*Directive*.
Could you format the records as a numbered list, from the line with "Close the Parroquia browser tab" up to and including the final line of the records, omitting any blank lines?

*Dataset excerpts*.
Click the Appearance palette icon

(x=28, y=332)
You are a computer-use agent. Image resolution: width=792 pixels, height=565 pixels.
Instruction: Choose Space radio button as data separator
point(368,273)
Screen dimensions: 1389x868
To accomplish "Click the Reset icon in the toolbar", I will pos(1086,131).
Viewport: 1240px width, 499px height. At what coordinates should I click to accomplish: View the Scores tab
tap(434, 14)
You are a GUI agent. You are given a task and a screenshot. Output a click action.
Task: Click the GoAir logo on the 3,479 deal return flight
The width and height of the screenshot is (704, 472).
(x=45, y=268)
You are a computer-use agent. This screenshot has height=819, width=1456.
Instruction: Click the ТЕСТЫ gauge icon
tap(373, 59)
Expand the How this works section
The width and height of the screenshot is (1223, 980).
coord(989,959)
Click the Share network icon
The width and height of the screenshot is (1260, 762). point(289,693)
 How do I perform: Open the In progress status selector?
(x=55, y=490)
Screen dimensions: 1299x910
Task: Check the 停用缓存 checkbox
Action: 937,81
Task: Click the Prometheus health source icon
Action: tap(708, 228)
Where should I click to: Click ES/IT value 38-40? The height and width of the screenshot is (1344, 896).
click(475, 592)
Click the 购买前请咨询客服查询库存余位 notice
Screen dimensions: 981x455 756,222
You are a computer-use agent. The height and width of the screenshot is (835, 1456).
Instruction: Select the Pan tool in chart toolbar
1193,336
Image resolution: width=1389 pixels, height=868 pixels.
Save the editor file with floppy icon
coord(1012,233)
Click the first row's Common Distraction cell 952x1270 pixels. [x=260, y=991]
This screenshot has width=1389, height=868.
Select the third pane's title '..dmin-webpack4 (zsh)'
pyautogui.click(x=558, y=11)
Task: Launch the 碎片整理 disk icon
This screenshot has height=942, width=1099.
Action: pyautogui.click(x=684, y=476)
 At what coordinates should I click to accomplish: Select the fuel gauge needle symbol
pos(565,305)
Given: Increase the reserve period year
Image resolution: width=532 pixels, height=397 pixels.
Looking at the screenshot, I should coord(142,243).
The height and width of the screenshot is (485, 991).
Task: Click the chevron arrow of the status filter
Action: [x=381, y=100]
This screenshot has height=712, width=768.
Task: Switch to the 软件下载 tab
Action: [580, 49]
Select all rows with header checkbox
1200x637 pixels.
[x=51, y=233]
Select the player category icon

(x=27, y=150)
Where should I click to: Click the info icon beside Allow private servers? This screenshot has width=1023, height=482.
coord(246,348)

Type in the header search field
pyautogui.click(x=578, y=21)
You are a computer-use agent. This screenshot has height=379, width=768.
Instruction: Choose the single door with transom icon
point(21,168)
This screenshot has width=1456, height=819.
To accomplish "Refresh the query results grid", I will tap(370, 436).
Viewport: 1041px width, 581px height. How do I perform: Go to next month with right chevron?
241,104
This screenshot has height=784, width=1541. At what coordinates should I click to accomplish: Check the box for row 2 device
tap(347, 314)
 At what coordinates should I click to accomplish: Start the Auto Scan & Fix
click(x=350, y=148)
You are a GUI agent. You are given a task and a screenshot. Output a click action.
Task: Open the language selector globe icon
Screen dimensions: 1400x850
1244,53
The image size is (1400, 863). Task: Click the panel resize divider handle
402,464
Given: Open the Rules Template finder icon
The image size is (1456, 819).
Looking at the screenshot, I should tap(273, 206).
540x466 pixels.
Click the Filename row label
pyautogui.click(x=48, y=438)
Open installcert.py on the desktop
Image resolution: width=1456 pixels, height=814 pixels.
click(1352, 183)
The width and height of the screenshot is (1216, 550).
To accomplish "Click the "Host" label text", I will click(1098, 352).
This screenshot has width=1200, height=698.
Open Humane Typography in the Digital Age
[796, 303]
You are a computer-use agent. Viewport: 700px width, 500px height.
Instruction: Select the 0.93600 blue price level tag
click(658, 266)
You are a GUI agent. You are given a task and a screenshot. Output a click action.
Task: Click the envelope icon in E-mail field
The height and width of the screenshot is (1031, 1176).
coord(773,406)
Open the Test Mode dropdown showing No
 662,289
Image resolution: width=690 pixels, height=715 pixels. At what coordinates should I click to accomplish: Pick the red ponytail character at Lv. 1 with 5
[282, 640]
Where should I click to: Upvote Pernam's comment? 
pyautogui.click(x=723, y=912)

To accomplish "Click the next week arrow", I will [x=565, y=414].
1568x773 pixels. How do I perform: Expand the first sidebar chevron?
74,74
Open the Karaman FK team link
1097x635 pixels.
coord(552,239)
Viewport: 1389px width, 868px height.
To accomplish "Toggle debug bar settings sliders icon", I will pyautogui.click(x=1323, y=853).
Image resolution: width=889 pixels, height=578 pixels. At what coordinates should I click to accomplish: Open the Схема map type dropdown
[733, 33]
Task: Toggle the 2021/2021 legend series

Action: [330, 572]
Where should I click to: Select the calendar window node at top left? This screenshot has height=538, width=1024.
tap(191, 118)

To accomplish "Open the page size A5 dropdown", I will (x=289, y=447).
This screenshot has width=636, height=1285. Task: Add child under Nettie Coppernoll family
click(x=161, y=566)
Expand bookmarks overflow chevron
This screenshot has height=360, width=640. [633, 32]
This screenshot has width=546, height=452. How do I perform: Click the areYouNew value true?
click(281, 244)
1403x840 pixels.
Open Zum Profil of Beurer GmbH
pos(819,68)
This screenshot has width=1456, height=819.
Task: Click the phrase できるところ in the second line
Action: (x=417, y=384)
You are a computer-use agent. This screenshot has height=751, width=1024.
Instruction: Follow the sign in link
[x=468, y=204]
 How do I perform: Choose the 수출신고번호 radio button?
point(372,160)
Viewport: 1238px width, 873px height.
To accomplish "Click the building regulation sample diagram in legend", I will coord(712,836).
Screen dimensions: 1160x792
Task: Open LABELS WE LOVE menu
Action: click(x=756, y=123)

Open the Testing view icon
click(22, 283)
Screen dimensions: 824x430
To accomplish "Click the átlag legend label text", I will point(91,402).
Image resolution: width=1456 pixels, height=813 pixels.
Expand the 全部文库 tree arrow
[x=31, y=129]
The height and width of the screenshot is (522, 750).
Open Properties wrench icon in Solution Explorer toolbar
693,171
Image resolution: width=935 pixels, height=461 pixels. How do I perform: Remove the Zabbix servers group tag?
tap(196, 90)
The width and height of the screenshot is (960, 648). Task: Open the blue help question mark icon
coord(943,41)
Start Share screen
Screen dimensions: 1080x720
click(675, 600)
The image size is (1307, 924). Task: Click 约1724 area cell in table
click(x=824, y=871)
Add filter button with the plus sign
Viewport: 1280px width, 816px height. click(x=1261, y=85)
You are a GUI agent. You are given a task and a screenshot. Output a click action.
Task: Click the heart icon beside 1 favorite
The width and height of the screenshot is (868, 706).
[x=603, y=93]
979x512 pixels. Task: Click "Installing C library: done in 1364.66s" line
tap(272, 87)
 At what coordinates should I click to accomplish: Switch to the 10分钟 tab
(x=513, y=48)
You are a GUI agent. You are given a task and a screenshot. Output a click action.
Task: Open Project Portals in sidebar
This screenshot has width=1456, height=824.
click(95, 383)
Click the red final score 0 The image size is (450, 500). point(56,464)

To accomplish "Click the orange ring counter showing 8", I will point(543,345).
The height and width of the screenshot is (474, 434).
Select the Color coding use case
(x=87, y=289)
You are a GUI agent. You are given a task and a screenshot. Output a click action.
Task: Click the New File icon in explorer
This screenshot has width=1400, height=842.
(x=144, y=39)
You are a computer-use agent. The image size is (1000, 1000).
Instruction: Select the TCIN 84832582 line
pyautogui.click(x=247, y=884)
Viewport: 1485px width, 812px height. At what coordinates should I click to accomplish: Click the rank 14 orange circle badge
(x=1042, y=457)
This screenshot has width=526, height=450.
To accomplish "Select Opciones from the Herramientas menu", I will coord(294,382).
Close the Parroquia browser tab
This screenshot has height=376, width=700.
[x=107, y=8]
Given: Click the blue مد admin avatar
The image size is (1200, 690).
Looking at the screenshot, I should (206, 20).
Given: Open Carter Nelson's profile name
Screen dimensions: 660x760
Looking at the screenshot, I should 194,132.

*Solution for this exercise*.
1. Close the Parroquia browser tab
2. This screenshot has height=376, width=700.
3. [x=107, y=8]
4. Given: Click the blue مد admin avatar
5. The image size is (1200, 690).
6. Looking at the screenshot, I should (206, 20).
7. Given: Open Carter Nelson's profile name
8. Screen dimensions: 660x760
9. Looking at the screenshot, I should 194,132.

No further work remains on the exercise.